Of course, that did not happen yesterday. The Supreme Court has long held that companies have a right to protect their intellectual property and trade secrets. How about this scenario? Yesterday, a new big box chainstore took its case to the U.S. Supreme Court, defending its right to call its stores “WalMart.” The original Walmart chain sued, arguing that its name was protected by trademark laws, that the company had invested millions of dollars in advertising and branding, and that the new company could not legally use the very same name without causing confusion to customers and damaging Walmart’s ability to shape its own identity.
That did not happen either. But, these two fanciful scenarios are not hugely different from what did happen, as several teachers in California argued that they should not be required to pay the union that represents all teachers a fee for the unions’ efforts to negotiate and enforce contracts with their employers. The plaintiffs argue that the union takes political stands with which they do not agree, essentially compelling them to pay for speech that they do not support. In fact, the unions cannot collect money from employees who decline to join the union for political activities, only for the costs associated with negotiating and enforcing a contract.

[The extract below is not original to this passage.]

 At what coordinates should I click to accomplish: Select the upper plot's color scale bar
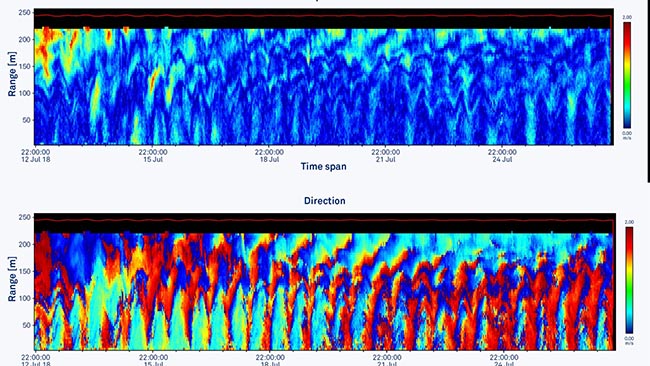[627, 75]
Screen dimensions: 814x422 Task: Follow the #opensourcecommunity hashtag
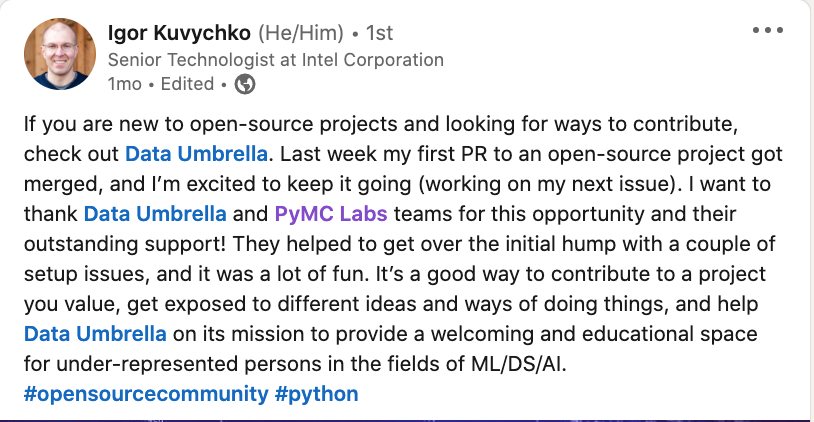coord(144,393)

This assault on unions is not really about the First Amendment at all. It is a political effort, mounted by anti-union groups like the Koch Brothers’ political empire, to denude the labor movement from exercising any political influence. Corporations and rich folk? They can do whatever they want to influence elections and elected officials. But, organized labor, which remains the most forceful advocate for social justice in the country, they must be hobbled and, if possible, sidelined from the political process. That is the agenda and it has no place in a court of law. After all, there is a political remedy for the concerns raised by the plaintiffs: The prior Court holding allowed state legislatures to decide whether or not to allow unions to collect fees for the costs associated with collective bargaining.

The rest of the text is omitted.